The rise is being mostly driven by domestic factors. "The biggest driving factor now is that people are accepting there is a housing shortage and that means there's a lot of 'catch-up buying' in the market at the moment, Auckland in particular."
Mr Alexander said during the global financial crisis, a lot of people held off buying a house and have been doing so since because they expected prices to fall.
"Now you've got four years' worth of young buyers stacked on top of each other all trying to scramble into the market. You've got investors thinking prices will fall before they made another purchase ... and now they also are catching up on purchases they might have made from 2009.
"So you've got two groups, the first-home buyers and the investors, just scrambling to catch up."
Combined with the housing shortages and low interest rates, these factors have pushed Auckland prices to 31 per cent and Christchurch's 29 per cent ahead of their 2009 low, Mr Alexander said. He expected house prices to continue to rise at a similar pace for the next three years. "We need to build 13,000 houses a year [in Auckland], but there's nil and Buckley's chance of doing that. There's a long, long way to go before they even get to half of the required level and as the shortage gets worse, the prices go up."

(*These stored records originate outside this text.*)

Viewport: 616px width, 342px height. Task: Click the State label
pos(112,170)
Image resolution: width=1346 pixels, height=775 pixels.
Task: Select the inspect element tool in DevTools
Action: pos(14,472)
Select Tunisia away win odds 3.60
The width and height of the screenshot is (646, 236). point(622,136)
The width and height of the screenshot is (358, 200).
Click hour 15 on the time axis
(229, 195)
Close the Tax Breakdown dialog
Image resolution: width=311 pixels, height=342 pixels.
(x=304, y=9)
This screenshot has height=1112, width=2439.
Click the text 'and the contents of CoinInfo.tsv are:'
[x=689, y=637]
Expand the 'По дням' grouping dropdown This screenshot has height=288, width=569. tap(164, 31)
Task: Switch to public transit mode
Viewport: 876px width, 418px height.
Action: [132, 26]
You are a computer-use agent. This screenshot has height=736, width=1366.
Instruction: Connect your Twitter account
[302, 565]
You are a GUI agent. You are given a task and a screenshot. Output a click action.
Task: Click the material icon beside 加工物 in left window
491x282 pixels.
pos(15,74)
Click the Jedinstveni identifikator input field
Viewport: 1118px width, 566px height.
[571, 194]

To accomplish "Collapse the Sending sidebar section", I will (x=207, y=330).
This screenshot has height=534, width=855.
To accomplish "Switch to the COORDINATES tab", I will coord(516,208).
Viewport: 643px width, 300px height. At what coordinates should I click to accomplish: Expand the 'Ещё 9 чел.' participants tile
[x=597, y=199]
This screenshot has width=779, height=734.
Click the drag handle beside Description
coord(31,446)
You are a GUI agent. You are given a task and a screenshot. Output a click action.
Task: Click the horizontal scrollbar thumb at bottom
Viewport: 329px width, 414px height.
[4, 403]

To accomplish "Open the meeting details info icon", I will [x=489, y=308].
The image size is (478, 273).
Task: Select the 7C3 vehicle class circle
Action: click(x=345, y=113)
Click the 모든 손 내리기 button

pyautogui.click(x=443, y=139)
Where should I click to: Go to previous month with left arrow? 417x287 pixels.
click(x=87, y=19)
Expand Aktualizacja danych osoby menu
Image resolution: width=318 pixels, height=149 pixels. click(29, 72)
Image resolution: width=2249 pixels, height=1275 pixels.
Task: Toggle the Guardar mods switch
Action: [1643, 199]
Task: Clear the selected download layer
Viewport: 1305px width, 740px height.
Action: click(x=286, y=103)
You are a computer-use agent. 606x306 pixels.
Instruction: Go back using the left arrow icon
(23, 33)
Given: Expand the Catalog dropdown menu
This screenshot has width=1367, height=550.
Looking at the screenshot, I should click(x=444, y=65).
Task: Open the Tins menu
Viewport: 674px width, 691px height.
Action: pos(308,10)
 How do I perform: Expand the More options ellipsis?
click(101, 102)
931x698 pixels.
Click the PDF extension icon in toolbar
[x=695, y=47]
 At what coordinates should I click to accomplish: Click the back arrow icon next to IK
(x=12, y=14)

The Herald understands there are discussions being held about terms of reference between Auckland Council and the government working party established to tackle the city's housing crisis.
Last month, Housing Minister Nick Smith and Auckland Mayor Len Brown emerged from an hour-long meeting after disagreeing on a council solution to give legal effect to a new planning rulebook to free up land for new homes from September.
Mr Alexander said there was no way Auckland could meet its housing needs because it wasn't "physically possible for Auckland" to build 13,000 houses a year and the Christchurch rebuild would create labour shortages.
"The only thing that will stop the housing [cycle] is interest rates getting pushed to aggressively high levels and that isn't going to happen for quite some time."
The house-price growth meant first-home buyers would have to reassess expectations and needed to realise they'd have larger mortgages and source family and friends for their deposits, Mr Alexander said.
They would also need to look at suburbs further away from the city centre and look at joint-purchasing with someone else or consider an inner-city apartment instead of a house.
The director of Massey University's Centre for Banking Studies, David Tripe, said the interesting question about the housing crisis was whether it meant there should be Reserve Bank intervention and what that might involve.
"The problem there is that it's very hard to design a policy that impacts on Auckland only and that doesn't impact on the rest of the country," Dr Tripe said.
"It would be nice to say, 'This is an awful social problem that has serious implications if we don't stop it', but in practical terms it's not going to be quite as easy as that."